Outra observação clínica que me parece cada vez mais clara diante das dinâmicas sociais
e familiares diz respeito ao processo edípico revivido na adolescência. Com certo apuro
e análise de inúmeros casos de depressões entre adolescentes foi possível perceber um
componente estrutural que se repete. Há, cada vez mais, uma dificuldade dos jovens se
contraporem aos pais, como um dos elementos básicos da condição adolescente, e
permanecendo na posição infantil de submissão aos desejos destes. Com a dificuldade de
se livrar das amarras do olhar familiar sobre sua condição infantil, deprimem, porque se
sentem incapazes de separar dessa condição prolongada da infância, e ainda tendo que
lidar com as pressões que a sexualidade impõe a todos.

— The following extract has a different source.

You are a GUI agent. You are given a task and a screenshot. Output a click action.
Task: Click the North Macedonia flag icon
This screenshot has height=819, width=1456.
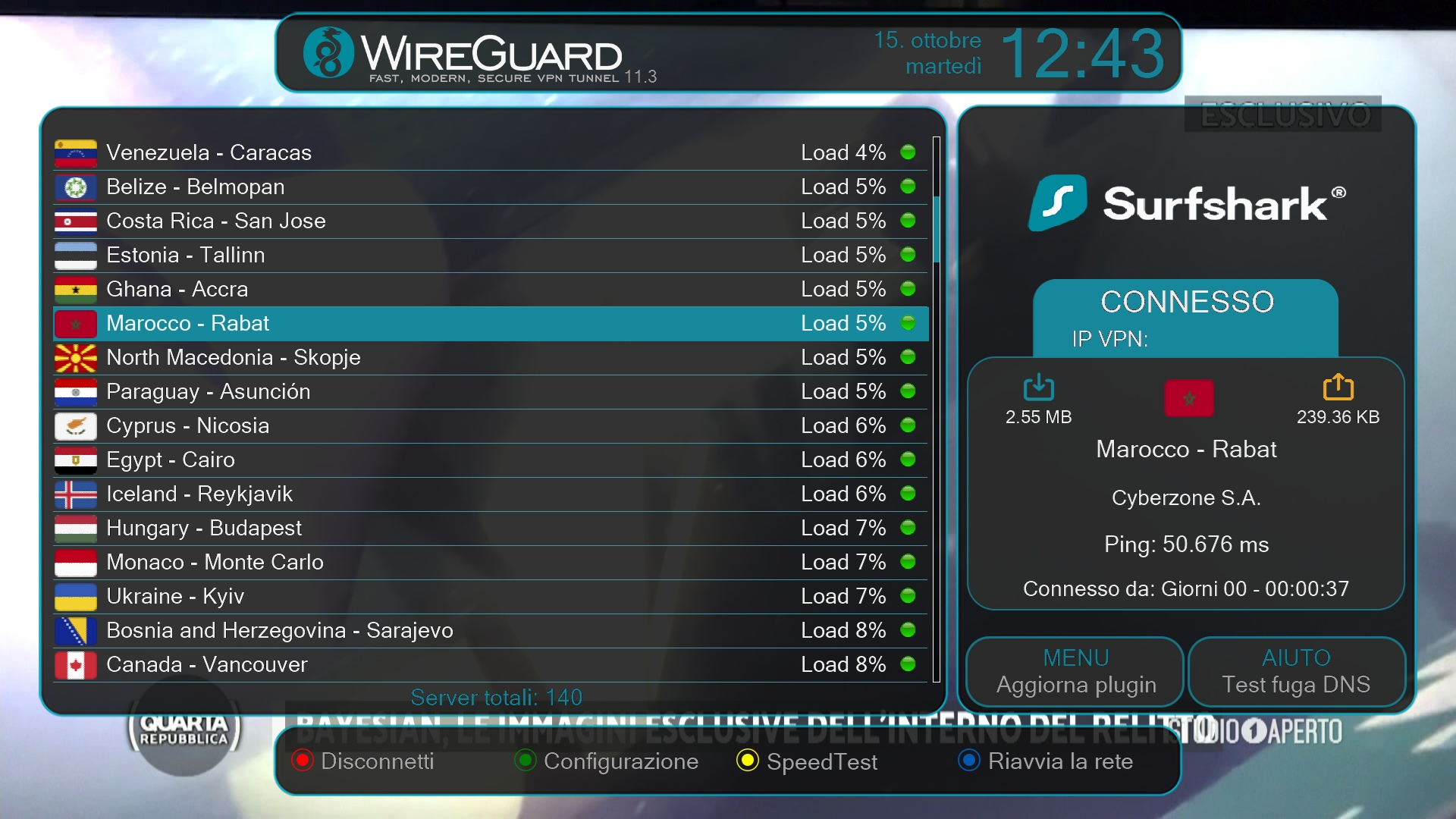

E como é que essa trama se revela? Por meio do prolongamento da adolescência dos
adultos e da condição narcísica dos pais em aceitar o crescimento dos seus filhos. De uma
forma geral, os pais se colocam como parceiros de confidências amorosas, de
cumplicidade de programas compartilhados e de medo do seu próprio envelhecimento,
em ultima análise. O prolongamento da condição infantil na adolescência culpabiliza o
jovem diante de se contrapor a alguém que busca preencher todos os buracos e, ao invés
de criar amadurecimento, promove estados melancólicos por meio de inibição e
introspecção. De uma forma geral, os quadros depressivos da adolescência se aproximam
dessas duas observações clínicas. Incluindo, nestes, muitas das depressões de jovens
adultos e que se expressam pela dificuldade da perda dessa condição infantil.
Da clínica social à subjetiva, caminha-se numa busca de entender como as questões “são
o que são” nesses tempos de profundas transformações sociais. E estes são alguns dos
apontamentos que se percorre nessa estrada em que se é sujeito e objeto dessa mudança,
além de localizar qual o lugar do analista nessas intervenções.
A clínica do adolescente dos tempos líquidos parece ser uma terminologia interessante
para situar a experiência da clínica psicanalítica contemporânea. E este é um desafio a ser
enfrentado e que pode trazer “luzes” tanto para as famílias como para a escola.